# Backtesting - a few questions



## Twiddle (21 May 2010)

Hi all,

Any help answering the following would be greatly appreciated.

1.) For backtesting intraday stategies, I assumed you need historical data with minute closes. Is this correct?

2.) Having data with detail down to the minute must result in some fairly large files? Does this mean backtesting can take a very long time to process depending on the time range and complexity of the strategy?

3.) Is it easy to obtain historical data cheaply, or do you have to have a data feed or account (for example with IB) to be able to access the required data for effective backtesting?

4.) When running a backtest for intraday strategies, how accurate will would the results be with the exact data, but real time... liquidity problems, orders not filling in time etc.


Basically my situation is; I have downloaded ninja trader and would like to start designing systems, however I really don't know where to start with obtaining the data. To be honest it is a bit daunting as a complete beginner.

If it comes down to having to buy that data I am ok with that, but what kind of costs would I be looking at?


----------



## waza1960 (21 May 2010)

> 1.) For backtesting intraday stategies, I assumed you need historical data with minute closes. Is this correct?



Yes generally except for tick data and I wouldn't worry about that if your starting out.


> 2.) Having data with detail down to the minute must result in some fairly large files? Does this mean backtesting can take a very long time to process depending on the time range and complexity of the strategy?



   Gain have historical minute data, 1 year covering most fx pairs is approx 600mb.
    However when you backtest on ninja the data is only downloaded for the pair you are testing at the time and IMO this is insignificant.
  I can backtest a relatively advanced intraday strategy over two years in less than a minute with ninja.


> 3.) Is it easy to obtain historical data cheaply, or do you have to have a data feed or account (for example with IB) to be able to access the required data for effective backtesting?



  You can get gain fx data for free (two years on common pairs and less on others)just go to the broker links on the ninja website .The next step for fx woud be to open an account with gain  $300 minumum to get full historical data or you can get free emini data for one month through other brokers.


> 4.) When running a backtest for intraday strategies, how accurate will would the results be with the exact data, but real time... liquidity problems, orders not filling in time etc.

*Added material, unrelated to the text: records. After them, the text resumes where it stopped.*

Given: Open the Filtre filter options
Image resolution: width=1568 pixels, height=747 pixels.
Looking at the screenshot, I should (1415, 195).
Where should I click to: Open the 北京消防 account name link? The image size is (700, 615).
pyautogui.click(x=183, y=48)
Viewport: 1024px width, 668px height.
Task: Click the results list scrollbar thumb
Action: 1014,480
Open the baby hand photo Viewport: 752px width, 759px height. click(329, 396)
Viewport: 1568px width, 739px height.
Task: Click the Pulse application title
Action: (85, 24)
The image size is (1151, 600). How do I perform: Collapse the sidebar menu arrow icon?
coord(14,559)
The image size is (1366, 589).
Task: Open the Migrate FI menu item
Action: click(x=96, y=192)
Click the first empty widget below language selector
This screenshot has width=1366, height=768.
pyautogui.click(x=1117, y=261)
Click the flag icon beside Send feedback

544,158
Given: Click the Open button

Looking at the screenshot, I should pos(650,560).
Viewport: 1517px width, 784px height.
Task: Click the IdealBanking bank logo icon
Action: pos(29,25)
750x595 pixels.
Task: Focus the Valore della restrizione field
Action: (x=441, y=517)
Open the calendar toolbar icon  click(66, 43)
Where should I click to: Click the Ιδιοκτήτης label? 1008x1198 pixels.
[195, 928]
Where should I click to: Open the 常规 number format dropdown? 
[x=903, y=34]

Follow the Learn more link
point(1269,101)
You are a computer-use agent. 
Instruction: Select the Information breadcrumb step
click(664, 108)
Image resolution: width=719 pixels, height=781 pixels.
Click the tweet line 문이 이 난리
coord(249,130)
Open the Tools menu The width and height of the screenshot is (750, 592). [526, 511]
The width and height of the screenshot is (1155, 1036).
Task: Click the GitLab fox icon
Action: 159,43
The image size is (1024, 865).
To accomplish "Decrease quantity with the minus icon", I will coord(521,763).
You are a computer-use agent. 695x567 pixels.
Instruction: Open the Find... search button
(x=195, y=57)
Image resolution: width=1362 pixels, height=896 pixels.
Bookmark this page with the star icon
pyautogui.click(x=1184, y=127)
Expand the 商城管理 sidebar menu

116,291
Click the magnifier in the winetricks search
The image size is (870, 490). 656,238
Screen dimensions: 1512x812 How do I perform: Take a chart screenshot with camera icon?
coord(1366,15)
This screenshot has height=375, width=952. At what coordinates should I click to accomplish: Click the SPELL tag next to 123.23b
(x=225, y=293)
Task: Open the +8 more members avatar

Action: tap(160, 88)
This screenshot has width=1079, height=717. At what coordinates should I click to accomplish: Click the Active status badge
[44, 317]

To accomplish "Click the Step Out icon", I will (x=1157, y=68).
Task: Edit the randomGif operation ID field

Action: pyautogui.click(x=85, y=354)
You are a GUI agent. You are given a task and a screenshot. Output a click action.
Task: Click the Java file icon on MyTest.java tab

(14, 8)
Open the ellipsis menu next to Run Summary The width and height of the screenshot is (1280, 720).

 Well thats why you go into simulation first to help quantify these issues keep in mind that even simulation results can vary to real trading but it is IMO an important  and valuable step that must be taken.
In my limited simulation experience there can be more than10% difference between backtested results and simulation results.
  I wouldn't pay for any data to start with I would familiarize myself with ninja using free data first.


----------



## tech/a (21 May 2010)

Twiddle said:


> Hi all,
> 
> Any help answering the following would be greatly appreciated.
> 
> 1.) For backtesting intraday stategies, I assumed you need historical data with minute closes. Is this correct?




Yes if trading 1 min timeframe or any increment you wish to trade.



> 2.) Having data with detail down to the minute must result in some fairly large files? Does this mean backtesting can take a very long time to process depending on the time range and complexity of the strategy?




More about computer and software capability.



> 3.) Is it easy to obtain historical data cheaply, or do you have to have a data feed or account (for example with IB) to be able to access the required data for effective backtesting?




Depends on what you want but it is very expensive.----can be $1000s



> 4.) When running a backtest for intraday strategies, how accurate will would the results be with the exact data, but real time... liquidity problems, orders not filling in time etc.




As good as the developer and software.Slippage and liquidity in some markets will occur. Best avoid illiquid instruments plenty of liquid ones.




> Basically my situation is; I have downloaded ninja trader and would like to start designing systems, however I really don't know where to start with obtaining the data. To be honest it is a bit daunting as a complete beginner.




Can be took me 2 yrs to get my first and can be addictive.
You learn more when developing systems I believe than at any other time.



> If it comes down to having to buy that data I am ok with that, but what kind of costs would I be looking at?




See above.


----------



## Wysiwyg (21 May 2010)

tech/a said:


> You learn more when developing systems I believe than at any other time.



A gem.


----------



## Twiddle (21 May 2010)

Thanks for your help all.

I think I will start with getting the gain FX data and work to familiarize myself with the whole process.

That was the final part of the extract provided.